>>>>
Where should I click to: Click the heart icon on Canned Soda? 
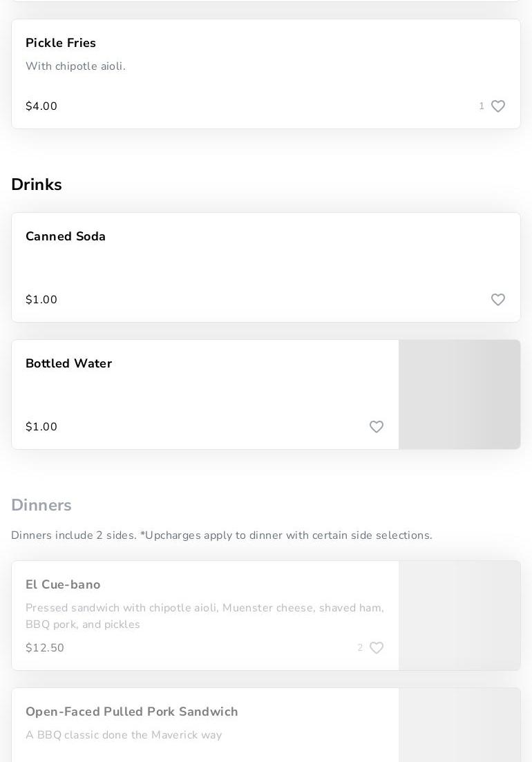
<<<<
>>>>
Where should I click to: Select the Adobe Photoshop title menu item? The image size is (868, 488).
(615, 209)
<<<<
>>>>
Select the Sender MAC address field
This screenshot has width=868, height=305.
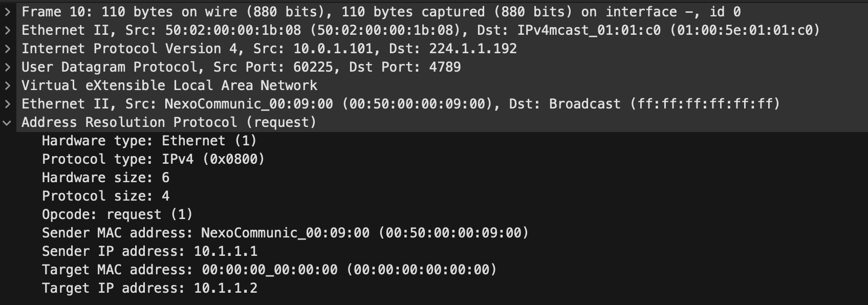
<<<<
Prompt: Both the line containing "Select the Sender MAC address field" and the line containing "This screenshot has width=868, height=305." belong in the answer. Print them and every line above that falls between them exactly, and no others.

Answer for the task:
Select the Sender MAC address field
This screenshot has width=868, height=305.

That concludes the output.